Im Wintersportmekka, das sich jedes Jahr zur kalten Jahreszeit in einen Sehnsuchtsort der Reichen und Schönen verwandelt, spielt die Handlung des Young-Adult-Dramas, wie Netflix seine sechsteilige Serie neuhochdeutsch bewirbt. Auf den Weg nach Kitzbühel macht sich auch Instagram-Model und Influencerin Vanessa (Valerie Huber). Mit Freund Dominik (Bless Amada) und Busenfreundin Pippa (Krista Tcherneva) im Schlepptau richtet die Social-Media-Bekanntheit in einem exklusiven Alpen-Chalet eine Party aus, selbstverständlich von epischem Ausmaß.

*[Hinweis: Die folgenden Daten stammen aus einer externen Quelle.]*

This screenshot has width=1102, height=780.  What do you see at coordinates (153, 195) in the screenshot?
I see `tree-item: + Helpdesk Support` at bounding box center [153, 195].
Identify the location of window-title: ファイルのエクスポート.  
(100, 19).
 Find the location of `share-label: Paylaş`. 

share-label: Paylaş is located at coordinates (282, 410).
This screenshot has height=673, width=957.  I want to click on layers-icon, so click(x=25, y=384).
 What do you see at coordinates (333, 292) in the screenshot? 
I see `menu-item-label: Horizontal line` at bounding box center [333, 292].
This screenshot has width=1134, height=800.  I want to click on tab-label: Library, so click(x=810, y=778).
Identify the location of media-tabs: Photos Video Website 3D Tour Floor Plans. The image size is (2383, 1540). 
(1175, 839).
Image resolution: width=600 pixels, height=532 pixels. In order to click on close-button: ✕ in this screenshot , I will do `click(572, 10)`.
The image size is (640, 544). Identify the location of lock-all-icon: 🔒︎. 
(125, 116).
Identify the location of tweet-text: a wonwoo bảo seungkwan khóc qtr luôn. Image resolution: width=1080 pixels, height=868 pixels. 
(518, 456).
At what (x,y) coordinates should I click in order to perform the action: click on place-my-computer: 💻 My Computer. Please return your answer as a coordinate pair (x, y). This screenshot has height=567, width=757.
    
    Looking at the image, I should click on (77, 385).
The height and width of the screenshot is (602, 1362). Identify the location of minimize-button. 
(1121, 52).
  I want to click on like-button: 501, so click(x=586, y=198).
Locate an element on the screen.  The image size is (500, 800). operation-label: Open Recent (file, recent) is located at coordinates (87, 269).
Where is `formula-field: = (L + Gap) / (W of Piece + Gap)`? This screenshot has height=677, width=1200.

Inmitten dieses dekadenten Treibens mit kaum bezahlbaren Sektpullen, Küsschen links, Küsschen rechts und testosteronschwangeren Geprahle findet sich auch die ortsansässige Lisi (Sofie Eifertinger) wieder. Vor einem Jahr fuhr ihr Bruder Joseph (Felix Mayr, "Unorthodox") mit dem Auto in den Tod, nachdem ihn Vanessa verarscht hatte. Nun versucht Lisi alles, um ihr den Verlust heimzuzahlen – und erschleicht sich durch findige Manöver das Vertrauen von Vanessa. Doch bei Weitem nicht jeder ihrer Pläne, den sie mit ihrem besten Freund Hans (Ben Felipe) ausgeheckt hat, klappt.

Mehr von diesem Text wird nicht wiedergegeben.